今回は『エビデンスに基づくCKD診療ガイドライン 2018』から、「尿酸低下療法」をとりあげます。

 尿酸というと、痛風を思い浮かべる方が多いのではないかと思います。一度、痛風を経験すると、尿酸値が高いのを放置することのリスクに敏感になります。一方で、痛風に縁のない方は、ご自身の尿酸値について、あまり関心が高くないことも、よく経験します。

痛風

 文字通り、尿酸は、その約70%が腎臓から排泄されます。そのため、腎機能が低下してくると、この尿酸排泄が低下して、結果として高尿酸血症が認められることが多くあります。このように、これまでCKDにみられる高尿酸血症は、腎機能低下に伴って出現する二次的なものという認識が多かったようです。

 しかしながら、近年、さまざまな研究結果として、尿酸値が高いこと自体に大きなリスクが潜んでいることがわかってきました。つまり、高尿酸血症は、単に痛風の原因であるだけでなく、高血圧やCKD、心血管病の原因として、深く関連性があることが、わかってきました。

 痛風の場合は、高尿酸血症によって尿酸結晶が沈着するという機序とは異なり、血管の細胞などに対する尿酸の直接作用(酸化促進作用,pro-oxidant作用)によりもたらされると考えられています。

 こうなると、腎臓を守るためにも、尿酸値の管理が重要となる訳ですが、尿酸を低下させることの実証(エビデンス)は、あまり見当たりません。現時点でのさまざまな研究成果を基に考えると、アロプリノール(ザイロリック)もしくは、フェブキソスタット(フェブリク)が有用な可能性があり、ガイドラインでも、その使用が提案されています。ただ、注意点としては、腎機能低下例では副作用の点からアロプリノールは減量が必要です。
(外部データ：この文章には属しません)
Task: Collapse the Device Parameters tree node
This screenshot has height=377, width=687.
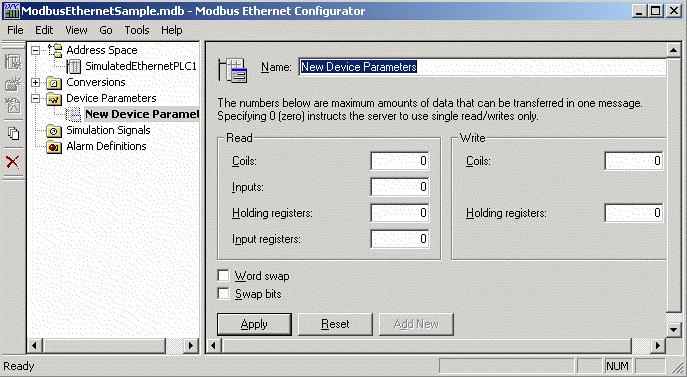Action: (x=36, y=99)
 また、どこまで尿酸値を下げればよいかは、「CKDステージG3b~5 患者のための腎障害進展予防とスムーズな腎代替療法への移行に向けた診療ガイドライン2015」や、「高尿酸血症・痛風の治療ガイドライン第2 版」で推奨されているように、「血清尿酸値8.0 mg/dL以上で薬物治療を開始し、6.0mg/dL以下を目標とする」に準拠してもよいと考えられています。